## TEXT SEGMENT:

A brilliant writer friend, Michelle Knudsen, has a brand new picture book out which you're going to want to run out and snatch up for your little boys. It's called BIG MEAN MIKE and it's awesomely illustrated by Scott Magoon. Today, I am lucky enough to interview them both about this great new book about a bully with a soft side...

Q. Michelle and Scott, congratulations on an ADORABLE book! Although maybe that's too sweet of a word. I'll say awesome, stupendous and kick-bum instead. BIG MEAN MIKE has strong boy appeal - was that your goal and how did you set out to achieve it through both the writing and illustrations?

Michelle: I didn’t specifically have boys or girls in mind when I wrote this story, although I can see how Mike and his cool car (and the monster trucks!) might especially appeal to some boy readers. Most of the time when I write, and certainly when I’m working on a first draft, I’m thinking more about the story and the characters than the audience, and so I just end up writing about what I think is fun or funny or exciting or moving, and hope readers will be drawn to the same things that I like about the story myself.

Scott: Elizabeth, thank-you for having us here and for your kind words about Big Mean Mike! First, I should probably confess to you right away that are little white fuzzy bunnies everywhere here in my studio right now.* About a year or so ago when I was working on Mike—a story with a number of fuzzy bunnies as characters—I invited a few over for reference and they haven't left. Anyway, yes, I was mindful that this book could have a strong boy appeal but it didn't influence me to draw it any differently. I wanted it to appeal to boys and girls alike. I hope it does. Be right back, there's a bunny drinking my carrot juice on the couch.

Q. BIG MEAN MIKE is actually a great book to talk about bullies and bullying - in a fun way. Have you heard from any teachers using it to introduce the topic?

Michelle: I did a reading for a kindergarten class recently, and the teacher used Big Mean Mike as a conversation starter, asking the students to share experiences they had of being teased or made fun of, or to tell about a time they decided to stick up for a friend who was being picked on. I love the idea that the book can be used as a way to approach the topic of bullying, even though that wasn’t my original goal when I wrote the story.

## DATA EXCERPT:

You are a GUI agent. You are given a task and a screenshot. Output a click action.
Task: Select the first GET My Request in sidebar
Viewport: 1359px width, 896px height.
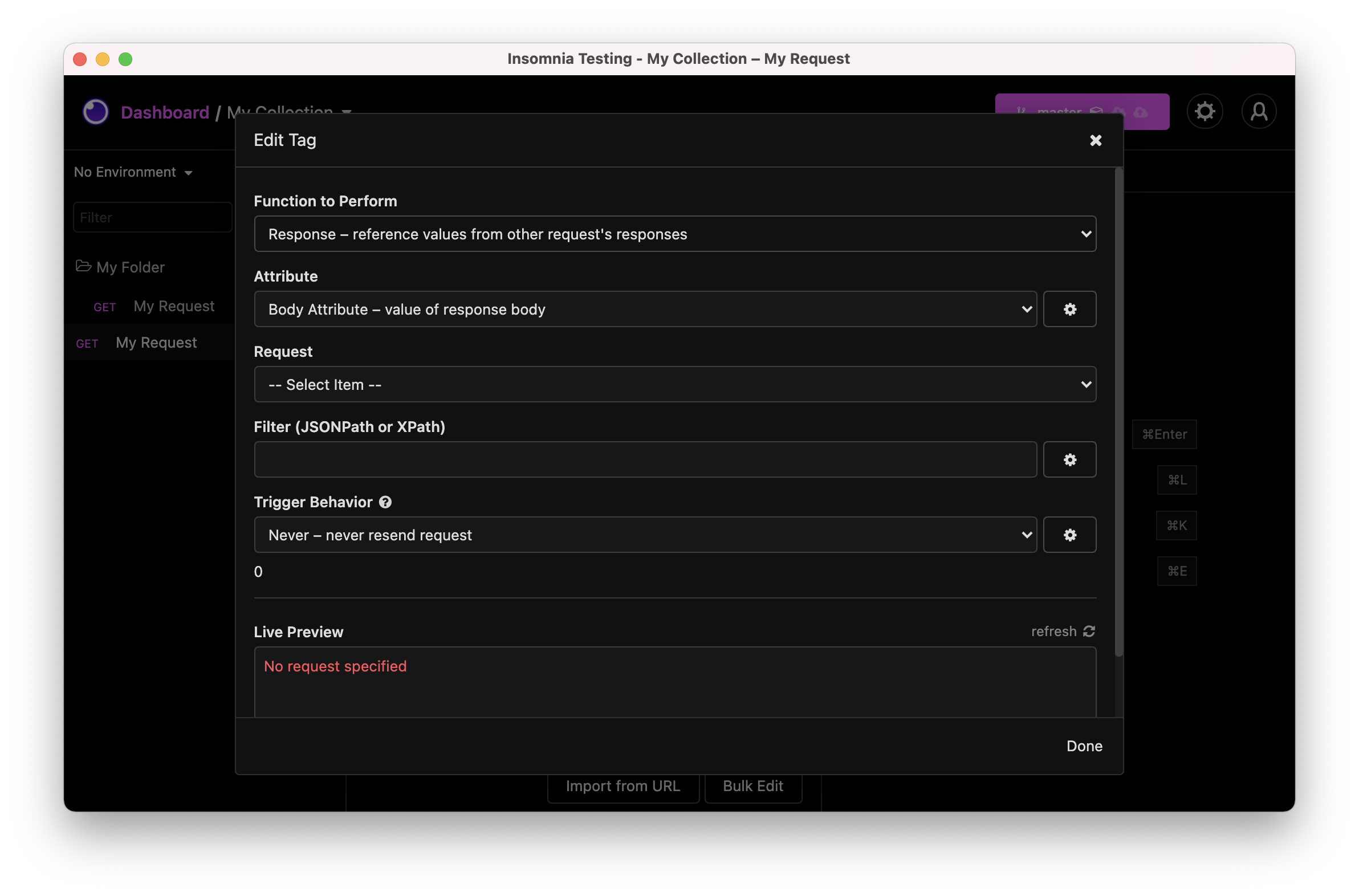click(174, 306)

## COMPLETE THE FOLLOWING:
**1)** According to the interview, who illustrated BIG MEAN MIKE?
**2)** From the interview, extract the passage starting with "Q. Michelle and" and going on through "the story myself.".
The listing plays no part in this work.

## COMPLETE ANSWERS:
**1)** Scott Magoon

**2)**
Q. Michelle and Scott, congratulations on an ADORABLE book! Although maybe that's too sweet of a word. I'll say awesome, stupendous and kick-bum instead. BIG MEAN MIKE has strong boy appeal - was that your goal and how did you set out to achieve it through both the writing and illustrations?

Michelle: I didn’t specifically have boys or girls in mind when I wrote this story, although I can see how Mike and his cool car (and the monster trucks!) might especially appeal to some boy readers. Most of the time when I write, and certainly when I’m working on a first draft, I’m thinking more about the story and the characters than the audience, and so I just end up writing about what I think is fun or funny or exciting or moving, and hope readers will be drawn to the same things that I like about the story myself.